## EXERCISE BRIEF
Repeat verbatim, and only, the lines of the data below, beginning at the line that contains "Task: Click the обновить license status link" and stopping after the line that contains "Given: Collapse the EGT CAN tree node".

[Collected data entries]
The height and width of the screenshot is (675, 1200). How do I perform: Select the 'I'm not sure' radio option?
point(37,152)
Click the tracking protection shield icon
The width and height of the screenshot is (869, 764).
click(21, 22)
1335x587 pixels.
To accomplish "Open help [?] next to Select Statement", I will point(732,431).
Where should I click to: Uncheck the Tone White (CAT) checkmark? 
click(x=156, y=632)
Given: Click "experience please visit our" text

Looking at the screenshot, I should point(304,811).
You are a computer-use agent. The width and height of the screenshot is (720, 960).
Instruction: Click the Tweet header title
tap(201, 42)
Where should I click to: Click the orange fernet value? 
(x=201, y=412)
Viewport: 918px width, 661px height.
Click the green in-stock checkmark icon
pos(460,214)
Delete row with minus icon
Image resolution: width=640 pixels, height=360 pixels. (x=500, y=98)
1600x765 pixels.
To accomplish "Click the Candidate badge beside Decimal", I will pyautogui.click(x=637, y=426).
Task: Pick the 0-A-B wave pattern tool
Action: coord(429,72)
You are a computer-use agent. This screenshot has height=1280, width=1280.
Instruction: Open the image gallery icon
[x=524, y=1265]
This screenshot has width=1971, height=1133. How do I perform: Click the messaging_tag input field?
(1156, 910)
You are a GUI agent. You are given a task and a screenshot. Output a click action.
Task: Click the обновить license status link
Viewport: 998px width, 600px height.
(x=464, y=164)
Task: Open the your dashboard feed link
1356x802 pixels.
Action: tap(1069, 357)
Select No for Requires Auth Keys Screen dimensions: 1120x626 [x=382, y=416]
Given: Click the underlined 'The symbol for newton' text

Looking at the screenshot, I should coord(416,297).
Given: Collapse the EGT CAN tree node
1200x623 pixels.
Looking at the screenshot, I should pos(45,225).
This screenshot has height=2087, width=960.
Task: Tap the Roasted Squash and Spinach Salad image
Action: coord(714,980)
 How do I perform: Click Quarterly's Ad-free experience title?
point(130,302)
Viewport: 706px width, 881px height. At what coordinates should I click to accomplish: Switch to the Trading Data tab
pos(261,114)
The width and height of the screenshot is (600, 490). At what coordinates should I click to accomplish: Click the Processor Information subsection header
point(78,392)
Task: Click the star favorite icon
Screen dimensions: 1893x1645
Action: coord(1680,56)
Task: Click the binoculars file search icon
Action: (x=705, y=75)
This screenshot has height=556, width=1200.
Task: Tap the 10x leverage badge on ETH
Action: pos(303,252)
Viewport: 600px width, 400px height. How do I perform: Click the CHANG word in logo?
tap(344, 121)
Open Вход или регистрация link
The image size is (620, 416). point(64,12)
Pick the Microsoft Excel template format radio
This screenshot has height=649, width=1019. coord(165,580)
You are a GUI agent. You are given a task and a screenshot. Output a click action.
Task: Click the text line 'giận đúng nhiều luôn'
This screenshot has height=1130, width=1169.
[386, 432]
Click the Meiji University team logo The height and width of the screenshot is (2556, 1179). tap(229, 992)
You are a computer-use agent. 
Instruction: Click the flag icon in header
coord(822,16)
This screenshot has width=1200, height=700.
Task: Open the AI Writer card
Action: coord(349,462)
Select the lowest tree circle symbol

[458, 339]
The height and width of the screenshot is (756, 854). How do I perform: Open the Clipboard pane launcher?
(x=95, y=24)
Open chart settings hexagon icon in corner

## EXERCISE RESPONSE
Task: Click the обновить license status link
Viewport: 998px width, 600px height.
(x=464, y=164)
Task: Open the your dashboard feed link
1356x802 pixels.
Action: tap(1069, 357)
Select No for Requires Auth Keys Screen dimensions: 1120x626 [x=382, y=416]
Given: Click the underlined 'The symbol for newton' text

Looking at the screenshot, I should coord(416,297).
Given: Collapse the EGT CAN tree node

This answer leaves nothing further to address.